Das öffentliche Leben hat sich durch die Ausbreitung des Coronavirus extrem verändert. Über Alltägliches, wie U-Bahn fahren, wird jetzt zweimal nachgedacht. Wie hoch ist die Gefahr, sich in der Bahn zu infizieren? Und was tun die Verkehrsbetriebe, um ihre Fahrgäste zu schützen?

Matthias Korte von der Münchner Verkehrsgesellschaft (MVG) fährt jeden Tag selbst mit der U-Bahn zur Arbeit. Die Fahrpläne und Taktungen sind hier so gut wie gleich geblieben. "Wir fahren weiterhin fast das volle Programm", sagt Korte. München habe das Ziel, den Regelfahrplan beizubehalten. So wolle man die Voraussetzungen dafür schaffen, dass die Fahrgäste, die auf den öffentlichen Nahverkehr angewiesen sind, genug Platz in U-Bahnen, Straßenbahnen und Bussen haben, um einen Mindestabstand von 1,5 Metern zur nächsten Person einhalten zu können. Einige Verstärkerfahrten während des Berufsverkehrs seien zwar reduziert worden, aber das bedeute nur, dass bei einigen wenigen Linien nur alle zehn statt alle fünf Minuten eine neue U-Bahn komme.

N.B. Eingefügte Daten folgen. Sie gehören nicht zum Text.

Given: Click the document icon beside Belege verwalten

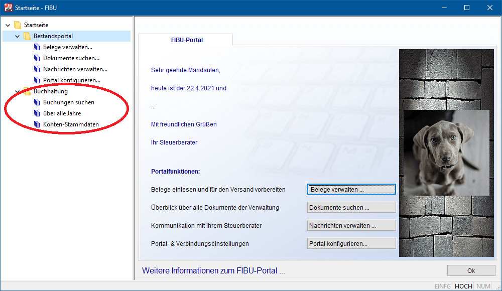Looking at the screenshot, I should click(x=37, y=47).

"Unser Ziel ist es, dass nur rund 120 Fahrgäste in einer U-Bahn unterwegs sind", sagt Korte. Mehr Platz für den Einzelnen verringere schließlich auch das Risiko, sich direkt anzustecken. Deswegen habe man auch alle U-Bahnen von vier auf sechs Waggons verlängert. Meistens sei dieser Richtwert von 120 Fahrgästen pro Bahn leicht einzuhalten: Die MVG habe 70 bis 80 Prozent ihrer Fahrgäste verloren, sagt Korte. In U-Bahnen, in denen sonst 800 oder tausend Menschen unterwegs waren, seien es heute meistens nicht viel mehr als hundert Fahrgäste. Um zu überprüfen, wie viele Personen unterwegs sind und ob diese genug Abstand zueinander halten können, setzt die MVG jeden Tag Fahrgastzähler ein. So könne schnell nachjustiert werden, wenn etwa die Taktung nicht ausreicht, sagt Korte. "Aber im Moment funktioniert es gut."

"Eine Allgemeinlösung gibt es nicht"

Anders als in München haben viele Verkehrsbetriebe in Deutschland ihre Taktung gekürzt oder gar ganze Linien eingestellt. In Augsburg fahren alle Busse beispielsweise im Ferientakt, Straßenbahnen kommen nur noch alle 15 Minuten. In ganz Deutschland sind die Fahrgastzahlen im ÖPNV stark zurückgegangen. Im Vergleich zu Januar, also die Zeit, in der das Coronavirus in Deutschland noch nicht den Alltag dominiert hat, ist die Nutzung des öffentlichen Nahverkehrs laut der Mobilitätsapp Moovit in den Großstädten um bis zu 70 Prozent eingebrochen - in München waren es am 1. April sogar knapp 77 Prozent.

Der Einbruch kam mit dem 12. März. Also dem Tag, an dem die Bundesregierung die ersten Einschränkungen für soziale Kontakte bekannt gab. In der App werden weltweit anonym Daten zur Nutzung von U- und , Bussen, Straßenbahnen, Leihfahrrädern oder Fahrdiensten wie Uber erfasst. Wie viele Menschen aufs Auto umgestiegen sind, ist nicht bekannt.

Gibt es eine Strategie, wie die Verkehrsbetriebe in Deutschland den ÖPNV in der Corona-Pandemie organisieren sollten? "Eine Allgemeinlösung gibt es nicht", sagt Gernot Sieg, Verkehrswissenschaftler der Uni Münster. An sich müsse jede Stadt selbst entscheiden, ob eine Linie ausgesetzt oder die Taktung verändert werden müsse. Das hänge unter anderem von den Fahrgastzahlen und der Tageszeit ab. "Bestimmte Linien, wie die zum Flughafen, könnte man aber beispielsweise ganz aussetzen", sagt Sieg. Fliegen könne momentan sowieso niemand. Er hält es auch für sinnvoll, größere oder mehr Fahrzeuge einzusetzen, um den Abstand zwischen den Fahrgästen zu vergrößern. "Wenn es möglich ist, sollte man aber trotzdem lieber Fahrrad fahren oder zu Fuß gehen", sagt Sieg. Aber was ist mit den Menschen wie Lydia Duschner, die kein Auto haben und für die der Weg zur Arbeit einfach zu weit ist? Ihnen bleibt in München keine Alternative zum ÖPNV.